On 4/2/07, Andrew Lentvorski <[EMAIL PROTECTED]> wrote:
Bob La Quey wrote:
> So do you have an alternative

To hardware modeling languages, which must of necessity,
have some kind of model of concurrency.

> Or a higher level language you would suggest?

Erlang.  Gambit with Termite.  Scala and Actors.  Pick one.

References
Erlang FAQ http://www.erlang.org/faq/t1.html

Termite
http://www.google.com/url?sa=t&ct=res&cd=3&url=http%3A%2F%2Fp-cos.net%2Flisp-ecoop05%2Fpdf%2F19654.pdf&ei=uMAQRr-BGJbigQOY-MT5AQ&usg=__5CQbCVFOjQD8h2U3lHzHL_Zge1M=&sig2=nOqADV6ag5Ci7Efry8vPOw
http://tinyurl.com/2jglec

Scala
http://www.scala-lang.org/

All of these use Actors/Message Passing but still allow higher level
programming constructs for the sequential sections.  In addition, the
Actors/Message Passing model for concurrency is not exactly new.

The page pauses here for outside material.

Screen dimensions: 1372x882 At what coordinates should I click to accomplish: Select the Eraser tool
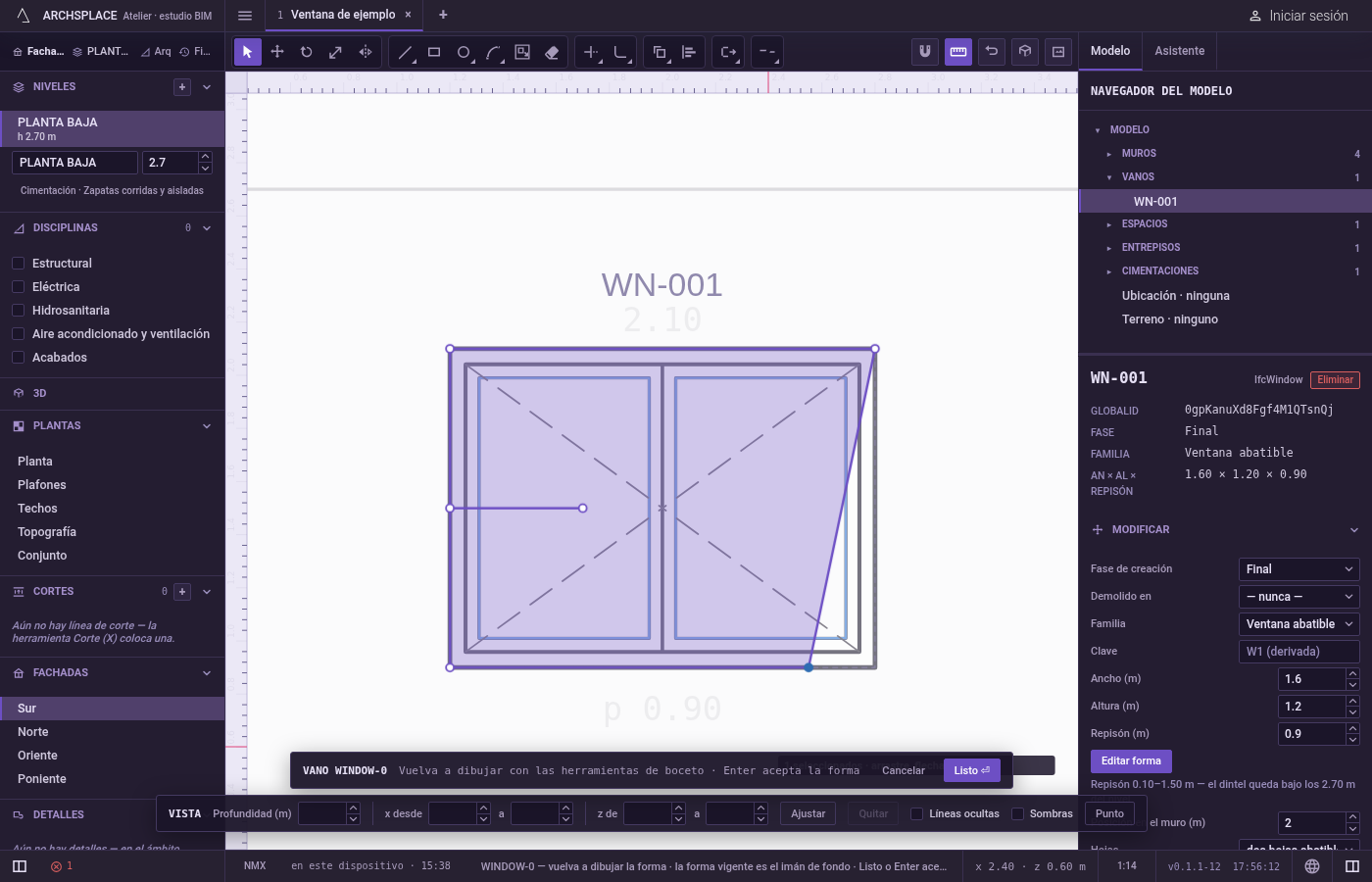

The immutability of variables combined with message passing and pattern
matched tail calls creates some very nice state machine constructs in
Erlang.  This is unsurprising given that Erlang was created for
networking hardware.

Shared transactional memory and Haskell seem to be generating some
papers, but some people have shown that transactions don't compose as
nicely as originally believed.

My primary beef with Erlang is the fact that only one VM exists (I have
a bit of problem about the weak REPL, but I can ignore that).  Until you
have two separate implementations of a language (two different
compilers, two different interpreters, or two different VM's), the
ability of that language to adapt to new hardware, operating systems, or
environments is unknown.

So since it appears we do not know how to do this yet what do you suggest
we do?

Wait for perfection? Or as you suggest "pick one" and start to sort out
its problems?

Create something better? Got any ideas? Or are you just that useful
type, the critic.

Muddle through?

Chuckle,

BobLQ

PS. My world is one of concurrent processes so it seems quite right that
programs that model the world should be concurrent.